Finding the customers pain point
Updated: Dec 8, 2018
Discover the unsolved customer pain to create a market niche, finding the blue ocean strategy.
I am currently working at a printing press manufacturer. The average price range of our printing press is in the millions(USD). At this price range, it is no small figure to our customers: the printers. Each machine investment is a huge cost to the printers. The printers need to be sure that they able to produce enough cash flow to cover the machine investment. However, most often future investment are done based on forecast, and as you know forecast are always bound to uncertainty and fluctuation.
In today's business environment, nothing is stable, change is everywhere, uncertainty is high. A new political power could change the game, a new technology could over turn the old operation, unexpected financial crisis could turn the market into depression. The market is everything but certain. As result, the printers are taking on a very high with each machine investment, especially for SMEs. A wrong move upon an incorrect forecast could send the company into bankruptcy.
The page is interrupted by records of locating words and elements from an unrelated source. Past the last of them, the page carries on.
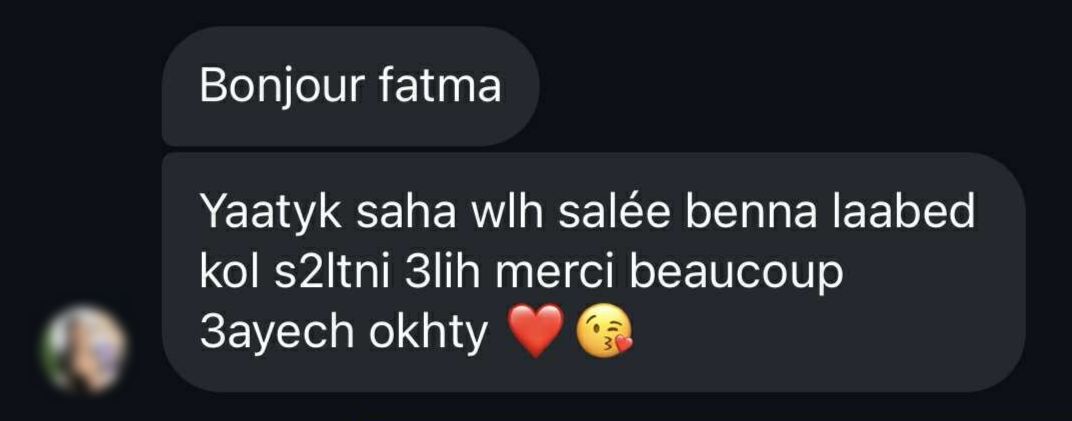Viewport: 1072px width, 421px height.
Task: Click the word "beaucoup" in the message
Action: [x=735, y=275]
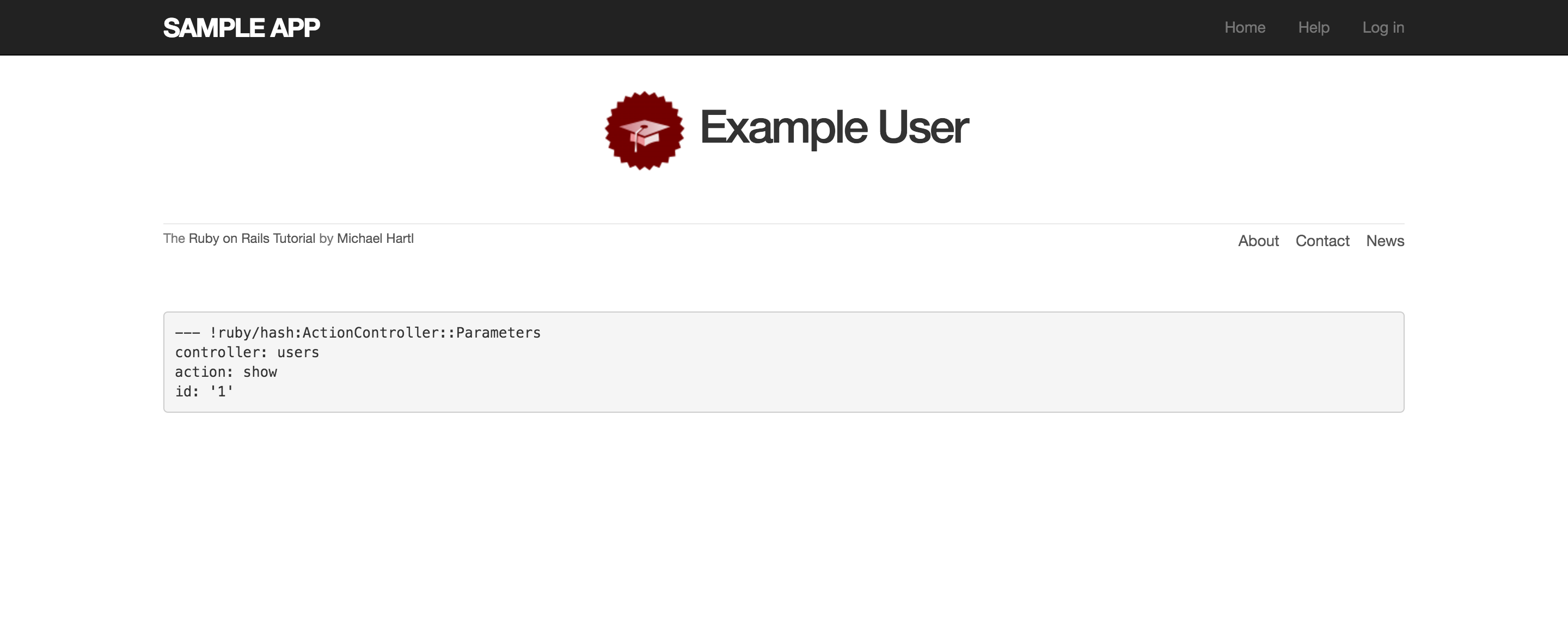Click the Example User heading
Image resolution: width=1568 pixels, height=636 pixels.
pyautogui.click(x=834, y=128)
We once had a customer in Nigeria, a flexible packaging provider for food products. The main material used for the packaging product was plastics. But due to the new regulation on plastics ban in the region. The company had only a few years to change its whole production line from plastics over to paper. This requires a whole new investment in the production line. Besides the investment on hardware, there needs to be an whole set of training on the press operators. Luckily the company scale was big enough to help them overcame this regional regulation. Some others were not that lucky.
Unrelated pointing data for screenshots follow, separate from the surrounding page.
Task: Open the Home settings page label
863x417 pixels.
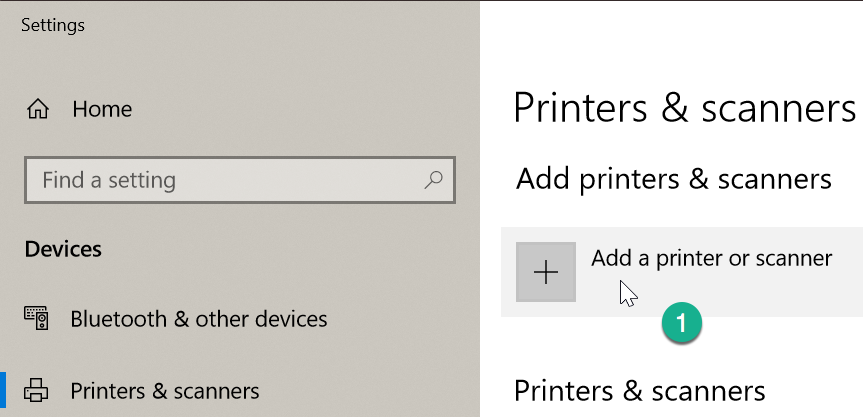Action: [102, 109]
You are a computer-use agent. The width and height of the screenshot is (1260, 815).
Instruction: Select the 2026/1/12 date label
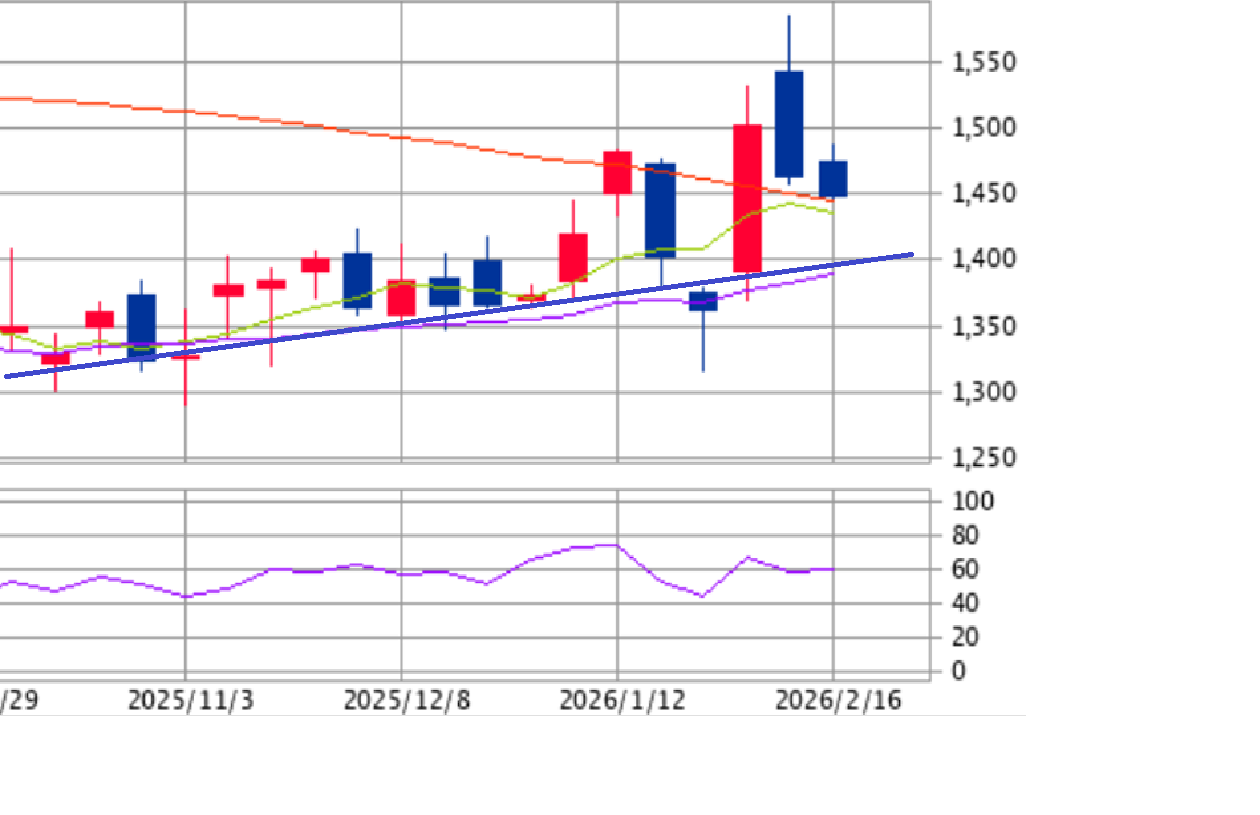coord(622,700)
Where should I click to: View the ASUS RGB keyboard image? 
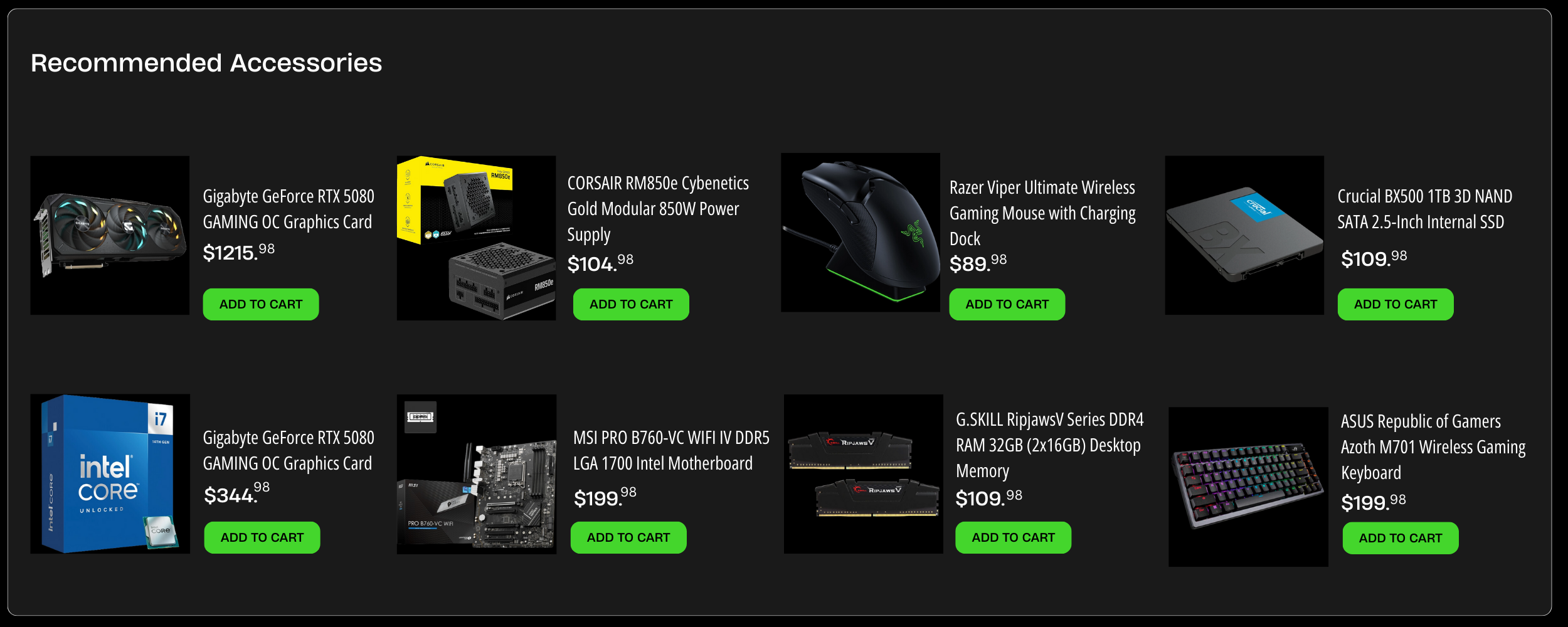point(1248,487)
With all being said, the pain point was very clear: large investment based on an uncertain sales projection. As a press manufacturer, if we could help the printers mitigate their risk in their investment, we may just find a way to create win-win opportunity.
One possible solution is to Lease the machine instead of sell the machine
We are in the age of the leasing economy. So why not lease the machine instead of selling it? What we could do is to lease the machine to the printers, the cost of leasing in the long term off course would come at a higher price. However, an option for purchasing the machine during the leasing period is always available. On a leasing term, fee is charged by the month and by the amount of materials printed. On top the printer would also need to pay the shipment cost and the installation/uninstallation cost for the machine up front. If some point in time during the lease the printer decides to purchase the machine, the the shipment back to the warehouse and the uninstallation cost would be refunded back to the printer.
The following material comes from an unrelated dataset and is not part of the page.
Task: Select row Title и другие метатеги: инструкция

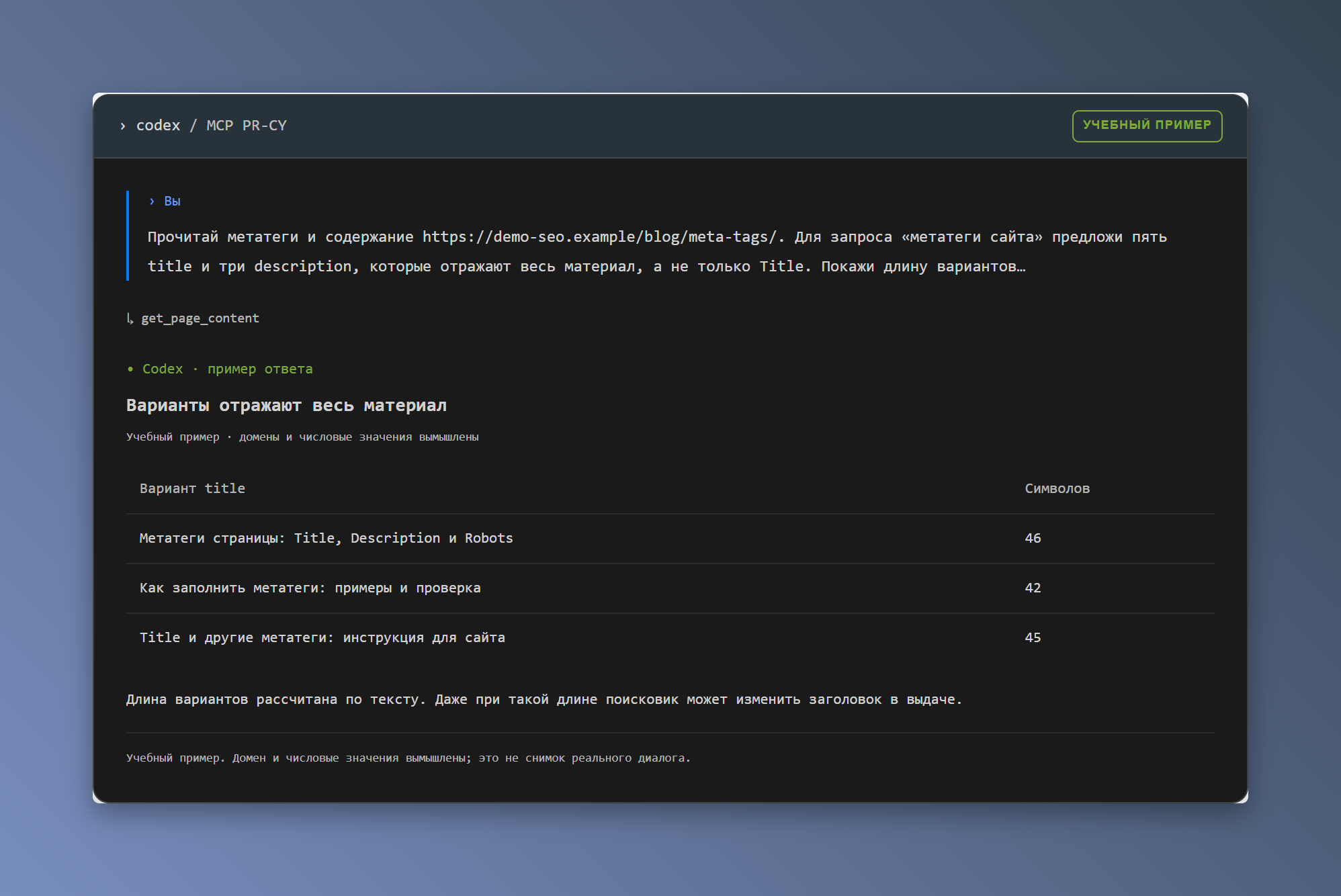Action: [670, 638]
The printers are now able to mitigate the risk of making a huge investment if the projected sales volume was much lower than expected. Therefore, printers could be more confident when making the lease instead of a purchase. The printers changed from being the machine owner to the machine usage right owner. For the printing press company, we should be ale to lease much more machines this way, and in turn we should also be able to sell much more machines as well.
Off course, as a printing press company, we are now taking part of the risk that was once carried on by the printers. A few major cost for the for the printing press company would include, the warehouse space for the returned and unrented machines. Cash flow speaking, on paper would look bad in the short term, as the cash flow as being spread out instead of being collected as a sum. However, I do believe that through right financial calculations, the company should be able work out a formula to takes into account all these risks into the business model and still be much more profitable at the end of the day.